Yesterday, I read an article titled “Everyone Maxxing Tokens, an Arms Race No One Dares to Stop,” a Silicon Valley anecdote from Meng Xing, partner at Wuyuan Capital. This is not just a simple Silicon Valley story, but a sample of the state transition in the AI world: it’s not merely a Silicon Valley account, but a record of AI transitioning from “tool efficiency” into “production function replacement / organizational restructuring / valuation system breakdown / social contract shocks.” The recurring keyword in the article is “lagging behind”: YC lagging, corporate safety rules lagging, token budgets lagging, xAI management lagging, researchers lagging, compute power / electricity / data centers lagging, DCF valuation frameworks lagging, social psychological resilience lagging.
The scene described in the article captures AI moving from an “application revolution” into a “production function revolution”: AI is no longer just a tool variable in software, but a shared disturbance source affecting enterprise production functions, talent structures, terminal valuation, capital expenditure, and social order.
The most important aspect of this article is not some anecdotes themselves, but the revelation of a state shift:
The core state is not “AI is very powerful,” but: old systems, old organizations, old valuations, old roles, old VC rhythms—all designed for a low-speed world—are now mismatched in an AI world that changes on a weekly basis. Mapping this into an AI World-State Migration Table:
The key signal is that AI is no longer “software feature upgrades,” but rewriting enterprise production functions. Yet, it’s not fully stable because on-call agents are unwieldy, PMF is out of sync, token expenditure and revenue growth involve huge conversion losses.
The most core insight: Token-maxxing ≠ Productivity Realization
The author asks teams claiming “100x efficiency improvements”:
Has efficiency increased 100x? Has revenue grown 100x?
The answer is clearly no. The observation in the article is that many teams indeed produce more, but do not simultaneously achieve PMF or 100x revenue growth.
This can be abstracted into a new metric:
TTCR: Token-to-Truth Conversion Rate
which is:
token consumption → product capability → user value → conversion rate to revenue / gross profit / retention / valuation.
Many companies are currently doing:
Token Burn ↑↑
Feature Output ↑
PMF ?
Limited revenue ↑
Moat ?
Valuation ?
This means:
In the future, we should not only look at AI adoption but also AI absorption—that is, whether companies truly integrate AI capabilities into their business closed loops, rather than just burning token budgets on upstream models and compute providers.
Everyone is competing, afraid of falling behind, afraid of being eliminated.
It’s a blind sprint with no visible end.
This stems from a deep-rooted human gene-level anxiety about an uncertain future, so everyone dares not stop, or the anxiety will be relentless.
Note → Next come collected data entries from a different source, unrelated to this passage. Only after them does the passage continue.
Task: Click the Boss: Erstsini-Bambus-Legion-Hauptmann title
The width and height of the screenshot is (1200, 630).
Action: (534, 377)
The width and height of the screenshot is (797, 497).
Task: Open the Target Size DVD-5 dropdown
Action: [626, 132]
Now, I feel many around me are somewhat nihilistic—this is a blind sprint with no visible end.
And it’s not ordinary anxiety.
It’s a “Open-Ended Endgame Anxiety” unique to the AI era: humans are facing for the first time a technological leap that may continuously self-accelerate, constantly compress old orders, yet offers no clear endpoint. This aligns perfectly with the recurring “lagging behind” in the article: YC lagging, corporate safety rules lagging, engineers lagging, researchers lagging, valuation frameworks lagging, social psychology lagging.
At the most fundamental level: this stems from our genetic fear of “uncertain futures.”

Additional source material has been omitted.